News and Opinion from Sisters, Oregon
End of day. We look forward to it as we make our way through work and studies and all the in-between things that occupy us.
Families reunite, gathering from the four winds, leaving personal spheres to rejoin the nucleus, the hub.
If there is a best and worst time of day, I think it is the hour just before dinner, that hour of exquisite irony wherein our needs to meet and restore one another often collide with the reality of fatigue and low blood sugar. Often the members of our little teams are coming in with their landing gear in flames.
In this condition, instead of appreciating the profundity of their reunion after a day in the wilds of modern society, instead of conveying their relief and gratitude for the warm hearth and dinner under way, these loved ones are distraught and narrow minded. They will argue and whine until your nerves are quivering.
They will incur clumsy accidents, nosebleeds, and debilitating headaches. They will distract the cooks with critical last minute highly pitched proposals which require immediate transportation and money.
At this point irritating solicitors will telephone wanting your attention and your cash for nut-brain plastic home-improvement products or oblique causes; clothing will rip away from the seams; dead broken birds with astonishing quantities of loose feathers will be delivered by the cats; television, if it is allowed, becomes grating and particularly inane; the dry, split firewood which has been stacked for easy access on the porch, has disappeared; and precious old dishes leap to the floor like lemmings headed home.

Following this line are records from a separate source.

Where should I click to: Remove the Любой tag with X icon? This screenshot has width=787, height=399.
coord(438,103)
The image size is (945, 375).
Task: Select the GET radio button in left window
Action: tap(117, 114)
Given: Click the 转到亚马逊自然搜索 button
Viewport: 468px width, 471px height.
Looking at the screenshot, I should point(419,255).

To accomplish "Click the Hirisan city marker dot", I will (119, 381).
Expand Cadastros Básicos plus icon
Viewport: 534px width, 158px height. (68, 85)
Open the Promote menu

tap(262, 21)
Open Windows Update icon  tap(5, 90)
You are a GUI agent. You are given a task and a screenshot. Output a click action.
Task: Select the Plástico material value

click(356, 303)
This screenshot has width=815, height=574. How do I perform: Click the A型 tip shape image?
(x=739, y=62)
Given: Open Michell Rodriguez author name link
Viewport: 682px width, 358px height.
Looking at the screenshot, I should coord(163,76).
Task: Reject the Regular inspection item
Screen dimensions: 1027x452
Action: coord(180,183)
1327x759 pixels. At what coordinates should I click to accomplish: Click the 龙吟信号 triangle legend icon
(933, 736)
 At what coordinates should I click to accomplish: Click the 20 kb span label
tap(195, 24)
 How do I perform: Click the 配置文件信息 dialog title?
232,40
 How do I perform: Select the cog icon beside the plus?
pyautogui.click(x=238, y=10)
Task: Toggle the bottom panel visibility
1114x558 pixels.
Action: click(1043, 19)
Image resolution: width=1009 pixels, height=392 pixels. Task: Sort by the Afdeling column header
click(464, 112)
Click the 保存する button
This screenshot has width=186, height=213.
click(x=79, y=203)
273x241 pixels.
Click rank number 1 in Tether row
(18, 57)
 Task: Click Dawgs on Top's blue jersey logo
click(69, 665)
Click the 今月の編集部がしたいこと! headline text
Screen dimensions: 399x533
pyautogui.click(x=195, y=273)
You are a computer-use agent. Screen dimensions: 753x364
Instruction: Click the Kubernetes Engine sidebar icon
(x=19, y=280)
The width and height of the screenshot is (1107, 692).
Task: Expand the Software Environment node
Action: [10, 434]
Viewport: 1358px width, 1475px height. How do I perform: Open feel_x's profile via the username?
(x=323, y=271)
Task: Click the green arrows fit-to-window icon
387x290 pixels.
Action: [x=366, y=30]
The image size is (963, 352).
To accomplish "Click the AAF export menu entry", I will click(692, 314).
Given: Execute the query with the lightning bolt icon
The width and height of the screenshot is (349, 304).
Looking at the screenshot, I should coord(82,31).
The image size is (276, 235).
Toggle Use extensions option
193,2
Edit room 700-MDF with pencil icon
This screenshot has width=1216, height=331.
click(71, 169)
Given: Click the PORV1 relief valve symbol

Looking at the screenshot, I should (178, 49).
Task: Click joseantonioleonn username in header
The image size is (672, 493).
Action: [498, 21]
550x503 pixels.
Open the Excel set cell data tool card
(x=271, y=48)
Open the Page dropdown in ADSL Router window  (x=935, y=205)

On a good day, the nutritious, borderline-gourmet meal is practically preparing itself, the children are enjoying a happy synchronicity -- getting ahead with their homework, playing music, or some non-acrobatic, low volume game that stimulates their rapidly developing intellects and, by their conscious choice, not aggressive competition.
The phone stands silent; the television is off; and, often pivotally, the cook has planned appetizers.
We need this hour. It is worthy of defending. No matter how it crumbles, there is no substitute for lengths of time spent in each other's company, in an uncharged everyday atmosphere. If we are to know each other, we see this bit of time as an opportunity not just to catch up and find out what someone is doing, but to see how they are doing, to observe their subtle tones, to read the signs in their faces., and to respond to them.
A little something tasty, attractively served, a few kisses here and there, a kind word, hot tea, some apple cider in all its fresh pressed glory, a modest glass of deep Merlot, can assist in ushering in a new mood.
Ten minutes stolen before dinner, an interesting surprise from the kitchen and the transgressions, the masks and silences, the tension of other lives falls away and the reward of sweet hearted melding begins to occur.
I suggest Artichoke Heart Dip. Dig out a festive heat-proof dish reserved for special occasions, try this delightful blend of ingredients and have a small party any ordinary day.
If you are not a big boisterous bunch, if you are two with no upstarts, or one, with pets and memories, I invite you to try it, too.
Preheat the oven to 350. Chop coarsely with knife or in a food processor:
8 oz. artichoke hearts
Add:
7 oz. can chopped mild green chilies
1 C. grated Parmesan cheese.
3/4 C. fresh or commercially prepared mayonnaise.
Combine all these ingredients, adding freshly roasted red peppers if you like, or upgrading to fresh Parmesan. Place in your ovenproof serving dish. Bake for 30 minutes.
If you have time, allow to rest for 10-15 minutes and it will become solid; it also just needs to cool.
Serve with crackers, fresh vegetables, tortillas.
Now. Tell stories, laugh to the high heavens, be glad. Toast everyone not with you. Don't forget dinner.